DPR optimistis perbaikan UU Cipta Kerja dapat selesai dalam waktu dua tahun, bahkan bisa pula lebih cepat dari tenggat waktu tersebut dan DPR mengapresiasi langkah cepat termasuk arahannya untuk memberikan kepastian kepada investor, baik dari dalam maupun luar negeri, bahwa investasi mereka yang telah, sedang, dan akan berproses tetap aman.

"Selain proses perbaikan dipercepat, presiden juga punya sikap jelas mengenai substansi putusan MK bahwa seluruh aturan pelaksanaan UU Cipta Kerja tetap berjalan," kata Aryani.

Ia meyakini, membuat masyarakat dan para pelaku usaha dapat memahami putusan MK secara tepat dan benar. Sejak awal, semangat UU Cipta Kerja adalah agenda reformasi struktural, deregulasi, dan debirokratisasi untuk meningkatkan kepastian hukum dan mempermudah investasi berusaha di Tanah Air.

Berdasarkan catatan Badan Koordinasi Penanaman Modal, implementasi UU Cipta Kerja selama ini telah memberikan dampak yang signifikan terhadap peningkatan investasi dan pembukaan lapangan kerja. Kenaikan realisasi investasi sejak Januari sampai September 2021 mencapai 7,8 persen year on year (yoy) yang nilainya mencapai Rp659 triliun.

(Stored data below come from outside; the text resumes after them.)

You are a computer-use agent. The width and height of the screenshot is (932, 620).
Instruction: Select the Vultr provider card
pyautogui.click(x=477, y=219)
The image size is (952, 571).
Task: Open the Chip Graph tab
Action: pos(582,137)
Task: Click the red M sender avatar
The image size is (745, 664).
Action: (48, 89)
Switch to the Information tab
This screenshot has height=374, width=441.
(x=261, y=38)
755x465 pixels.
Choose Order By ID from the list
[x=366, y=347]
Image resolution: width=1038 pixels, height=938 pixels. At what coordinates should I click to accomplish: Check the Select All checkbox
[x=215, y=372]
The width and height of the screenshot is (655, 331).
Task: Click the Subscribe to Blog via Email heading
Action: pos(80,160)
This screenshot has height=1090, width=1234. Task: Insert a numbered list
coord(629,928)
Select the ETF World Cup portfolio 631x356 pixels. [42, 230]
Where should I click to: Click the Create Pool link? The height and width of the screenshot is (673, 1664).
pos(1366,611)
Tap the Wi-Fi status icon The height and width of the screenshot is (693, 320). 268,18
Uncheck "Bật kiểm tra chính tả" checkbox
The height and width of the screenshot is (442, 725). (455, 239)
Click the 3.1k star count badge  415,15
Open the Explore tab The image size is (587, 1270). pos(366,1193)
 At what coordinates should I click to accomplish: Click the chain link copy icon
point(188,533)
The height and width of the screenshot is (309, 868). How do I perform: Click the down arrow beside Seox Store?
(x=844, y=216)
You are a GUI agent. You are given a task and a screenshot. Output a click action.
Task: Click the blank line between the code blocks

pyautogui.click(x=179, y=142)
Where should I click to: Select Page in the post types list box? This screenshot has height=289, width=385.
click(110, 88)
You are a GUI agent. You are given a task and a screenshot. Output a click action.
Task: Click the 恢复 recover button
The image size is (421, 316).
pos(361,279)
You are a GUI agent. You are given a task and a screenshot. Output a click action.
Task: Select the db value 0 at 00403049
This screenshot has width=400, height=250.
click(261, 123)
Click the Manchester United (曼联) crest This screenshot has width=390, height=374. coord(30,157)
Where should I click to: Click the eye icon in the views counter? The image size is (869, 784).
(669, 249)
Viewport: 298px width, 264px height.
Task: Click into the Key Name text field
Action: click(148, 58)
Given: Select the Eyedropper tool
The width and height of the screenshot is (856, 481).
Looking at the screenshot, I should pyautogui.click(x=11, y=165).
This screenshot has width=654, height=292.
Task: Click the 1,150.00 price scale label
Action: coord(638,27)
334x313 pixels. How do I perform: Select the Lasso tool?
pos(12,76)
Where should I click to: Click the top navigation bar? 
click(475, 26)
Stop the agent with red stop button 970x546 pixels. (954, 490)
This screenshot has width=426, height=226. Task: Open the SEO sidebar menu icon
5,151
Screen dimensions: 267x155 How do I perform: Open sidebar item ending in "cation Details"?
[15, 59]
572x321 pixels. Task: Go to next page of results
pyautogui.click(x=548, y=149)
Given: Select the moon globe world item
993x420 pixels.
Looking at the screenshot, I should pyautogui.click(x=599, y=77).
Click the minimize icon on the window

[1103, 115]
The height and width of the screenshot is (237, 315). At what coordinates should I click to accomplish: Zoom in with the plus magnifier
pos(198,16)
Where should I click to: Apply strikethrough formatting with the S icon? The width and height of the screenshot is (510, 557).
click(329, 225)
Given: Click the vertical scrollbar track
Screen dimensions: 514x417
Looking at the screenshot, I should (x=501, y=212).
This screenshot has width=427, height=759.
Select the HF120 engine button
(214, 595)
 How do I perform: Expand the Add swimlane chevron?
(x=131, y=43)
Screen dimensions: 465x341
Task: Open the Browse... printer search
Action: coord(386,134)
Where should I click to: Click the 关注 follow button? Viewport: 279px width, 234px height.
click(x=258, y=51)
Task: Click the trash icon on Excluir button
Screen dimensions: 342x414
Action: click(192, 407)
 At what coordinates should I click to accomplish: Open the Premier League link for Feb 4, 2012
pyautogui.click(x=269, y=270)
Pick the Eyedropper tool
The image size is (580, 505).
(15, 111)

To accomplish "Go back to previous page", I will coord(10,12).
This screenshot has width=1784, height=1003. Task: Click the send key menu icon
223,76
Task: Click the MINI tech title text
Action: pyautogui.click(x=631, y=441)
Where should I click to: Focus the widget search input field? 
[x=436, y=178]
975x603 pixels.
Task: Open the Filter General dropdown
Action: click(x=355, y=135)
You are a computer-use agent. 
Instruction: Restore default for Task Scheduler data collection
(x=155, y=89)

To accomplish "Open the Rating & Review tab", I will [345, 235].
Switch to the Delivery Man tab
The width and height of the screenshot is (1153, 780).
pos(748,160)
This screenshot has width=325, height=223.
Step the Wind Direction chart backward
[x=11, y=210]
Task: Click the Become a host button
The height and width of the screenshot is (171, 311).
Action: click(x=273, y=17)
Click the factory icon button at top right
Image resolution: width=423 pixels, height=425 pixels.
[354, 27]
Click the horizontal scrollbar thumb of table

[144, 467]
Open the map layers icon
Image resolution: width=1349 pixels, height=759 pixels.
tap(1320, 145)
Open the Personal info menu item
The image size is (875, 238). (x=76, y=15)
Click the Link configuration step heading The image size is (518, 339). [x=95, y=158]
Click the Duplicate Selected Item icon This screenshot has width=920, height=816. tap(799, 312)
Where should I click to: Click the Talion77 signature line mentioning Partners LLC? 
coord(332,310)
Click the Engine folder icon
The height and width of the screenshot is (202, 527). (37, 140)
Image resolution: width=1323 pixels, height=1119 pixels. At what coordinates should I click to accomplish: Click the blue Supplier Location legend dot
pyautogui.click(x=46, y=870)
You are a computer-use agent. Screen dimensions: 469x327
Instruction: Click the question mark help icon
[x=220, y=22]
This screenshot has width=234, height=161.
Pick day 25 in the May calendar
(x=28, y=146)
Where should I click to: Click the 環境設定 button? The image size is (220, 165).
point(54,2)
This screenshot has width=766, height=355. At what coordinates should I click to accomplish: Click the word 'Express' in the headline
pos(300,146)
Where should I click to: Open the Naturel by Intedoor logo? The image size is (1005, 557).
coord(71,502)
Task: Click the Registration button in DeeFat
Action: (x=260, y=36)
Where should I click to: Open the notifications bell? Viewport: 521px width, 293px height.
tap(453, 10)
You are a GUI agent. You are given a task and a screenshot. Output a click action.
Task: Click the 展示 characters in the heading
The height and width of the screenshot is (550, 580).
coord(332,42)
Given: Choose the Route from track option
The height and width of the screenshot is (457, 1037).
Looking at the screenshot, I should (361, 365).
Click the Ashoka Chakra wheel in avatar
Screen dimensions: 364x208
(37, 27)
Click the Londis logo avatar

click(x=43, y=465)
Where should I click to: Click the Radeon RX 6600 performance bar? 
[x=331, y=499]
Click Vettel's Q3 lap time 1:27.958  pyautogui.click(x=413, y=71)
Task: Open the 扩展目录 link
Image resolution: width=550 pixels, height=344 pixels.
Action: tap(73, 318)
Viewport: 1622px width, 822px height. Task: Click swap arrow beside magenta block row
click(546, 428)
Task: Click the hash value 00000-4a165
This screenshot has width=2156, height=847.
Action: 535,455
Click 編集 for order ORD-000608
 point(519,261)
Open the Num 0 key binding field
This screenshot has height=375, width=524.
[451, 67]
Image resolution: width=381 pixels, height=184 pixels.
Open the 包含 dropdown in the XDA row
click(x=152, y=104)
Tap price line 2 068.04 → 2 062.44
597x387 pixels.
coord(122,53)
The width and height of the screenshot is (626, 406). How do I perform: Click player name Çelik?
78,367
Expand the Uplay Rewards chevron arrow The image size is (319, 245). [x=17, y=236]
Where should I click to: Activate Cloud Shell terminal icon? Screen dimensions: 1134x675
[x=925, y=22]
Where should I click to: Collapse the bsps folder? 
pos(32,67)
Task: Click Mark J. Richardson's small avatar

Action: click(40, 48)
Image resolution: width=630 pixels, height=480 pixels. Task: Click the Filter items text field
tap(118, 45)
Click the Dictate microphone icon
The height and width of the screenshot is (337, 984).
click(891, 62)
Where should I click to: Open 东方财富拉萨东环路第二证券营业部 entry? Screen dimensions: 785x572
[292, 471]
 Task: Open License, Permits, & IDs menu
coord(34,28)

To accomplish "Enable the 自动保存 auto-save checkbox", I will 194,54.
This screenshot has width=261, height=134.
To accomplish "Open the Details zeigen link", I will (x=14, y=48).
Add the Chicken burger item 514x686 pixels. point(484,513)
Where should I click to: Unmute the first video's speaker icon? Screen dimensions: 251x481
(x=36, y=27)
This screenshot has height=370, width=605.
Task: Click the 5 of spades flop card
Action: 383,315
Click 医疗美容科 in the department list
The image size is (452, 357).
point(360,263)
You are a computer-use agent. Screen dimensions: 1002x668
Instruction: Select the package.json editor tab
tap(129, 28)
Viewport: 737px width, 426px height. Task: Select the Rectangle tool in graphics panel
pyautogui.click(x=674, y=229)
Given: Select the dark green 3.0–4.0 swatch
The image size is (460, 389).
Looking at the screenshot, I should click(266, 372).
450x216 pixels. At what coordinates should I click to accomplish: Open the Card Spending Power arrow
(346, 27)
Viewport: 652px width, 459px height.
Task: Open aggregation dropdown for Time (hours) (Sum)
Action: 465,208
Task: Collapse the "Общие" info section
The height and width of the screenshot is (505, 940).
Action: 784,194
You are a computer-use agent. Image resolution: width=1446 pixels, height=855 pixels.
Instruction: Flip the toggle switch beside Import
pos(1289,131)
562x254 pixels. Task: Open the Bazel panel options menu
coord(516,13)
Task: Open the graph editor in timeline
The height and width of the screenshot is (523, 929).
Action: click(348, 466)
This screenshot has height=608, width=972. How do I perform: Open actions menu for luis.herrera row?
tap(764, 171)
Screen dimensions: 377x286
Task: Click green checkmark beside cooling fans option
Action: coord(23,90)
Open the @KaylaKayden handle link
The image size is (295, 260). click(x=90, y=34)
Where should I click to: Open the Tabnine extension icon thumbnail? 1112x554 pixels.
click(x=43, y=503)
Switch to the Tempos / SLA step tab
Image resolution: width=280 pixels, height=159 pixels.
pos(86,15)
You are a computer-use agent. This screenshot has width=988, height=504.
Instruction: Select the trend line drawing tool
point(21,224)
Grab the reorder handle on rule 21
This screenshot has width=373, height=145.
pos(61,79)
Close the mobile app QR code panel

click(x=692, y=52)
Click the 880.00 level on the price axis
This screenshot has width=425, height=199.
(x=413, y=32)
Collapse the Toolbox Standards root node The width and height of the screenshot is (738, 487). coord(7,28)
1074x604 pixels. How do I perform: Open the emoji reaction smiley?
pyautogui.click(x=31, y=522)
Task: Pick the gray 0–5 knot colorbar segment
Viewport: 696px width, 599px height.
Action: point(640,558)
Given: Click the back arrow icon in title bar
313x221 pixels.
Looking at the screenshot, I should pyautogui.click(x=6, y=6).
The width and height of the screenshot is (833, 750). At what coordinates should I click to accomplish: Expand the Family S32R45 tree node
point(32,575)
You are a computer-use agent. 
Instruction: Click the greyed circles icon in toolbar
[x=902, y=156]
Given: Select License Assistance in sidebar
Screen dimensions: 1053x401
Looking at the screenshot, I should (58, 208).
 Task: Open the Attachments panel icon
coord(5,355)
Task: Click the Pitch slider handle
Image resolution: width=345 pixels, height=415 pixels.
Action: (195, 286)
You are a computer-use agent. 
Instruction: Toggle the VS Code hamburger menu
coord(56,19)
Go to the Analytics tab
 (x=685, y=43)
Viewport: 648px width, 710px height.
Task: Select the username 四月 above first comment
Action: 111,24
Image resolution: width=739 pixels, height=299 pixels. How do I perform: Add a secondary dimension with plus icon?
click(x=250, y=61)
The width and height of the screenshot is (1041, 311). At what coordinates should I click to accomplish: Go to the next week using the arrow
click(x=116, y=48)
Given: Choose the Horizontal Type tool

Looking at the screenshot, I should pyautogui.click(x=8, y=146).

Selain itu, jumlah penciptaan lapangan kerja yang terakumulasi dari triwulan I hingga triwulan III tercatat sebanyak 912.402 tenaga kerja. Ada pula perizinan berusaha terintegrasi secara elektronik (online single submission/OSS) yang telah menerbitkan 379.051 perizinan untuk periode Agustus-Oktober. Di dalamnya, dominasi perizinan berusaha diberikan pada usaha mikro.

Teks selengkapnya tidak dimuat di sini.